Dirac quasiparticles and spin-lattice relaxation in the mixed state

TL;DR

This paper uses quantum-mechanical calculations to analyze spin-lattice relaxation in high-Tc cuprate superconductors, revealing non-monotonic behaviors that challenge previous semiclassical interpretations and the role of antiferromagnetic fluctuations.

Contribution

It introduces a quantum-mechanical approach using the Franz-Tesanovic gauge transformation to study spin relaxation, providing new insights into the excitations in the mixed state of high-Tc superconductors.

Findings

Non-monotonic temperature and frequency dependence of relaxation rates

Results differ from semiclassical Doppler-shifted models

Challenges the role of antiferromagnetic fluctuations as primary excitations

Abstract

We present the results of quantum-mechanical calculations, using the singular gauge transformation of Franz and Tesanovic, of the rate of planar Cu spin-lattice relaxation due to electron spin-flip scattering in the mixed state of high-Tc cuprate superconductors.
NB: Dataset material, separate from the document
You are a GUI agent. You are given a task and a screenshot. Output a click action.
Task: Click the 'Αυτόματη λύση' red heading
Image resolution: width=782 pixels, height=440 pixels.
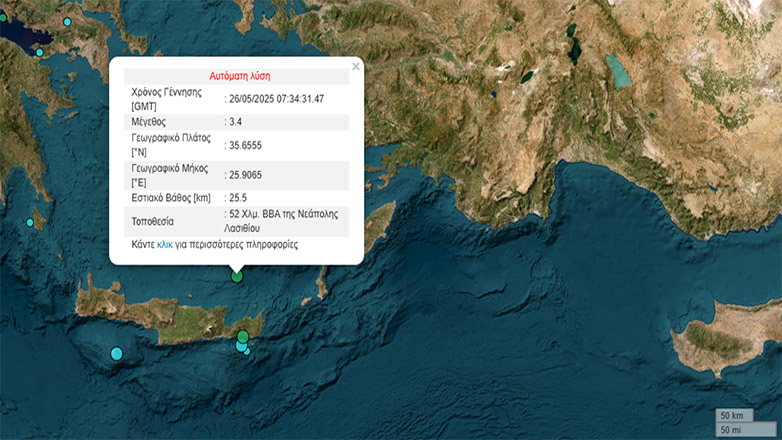(x=239, y=76)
The results show a non-monotonic temperature and frequency dependence that differs markedly from semiclassical Doppler-shifted results and challenges the assertion that recent experimental observations of the rate of planar Cu and O spin-lattice relaxation in the mixed state of YBCO point to antiferromagnetic spin fluctuations as a better candidate for the elementary excitations of the superconducting state.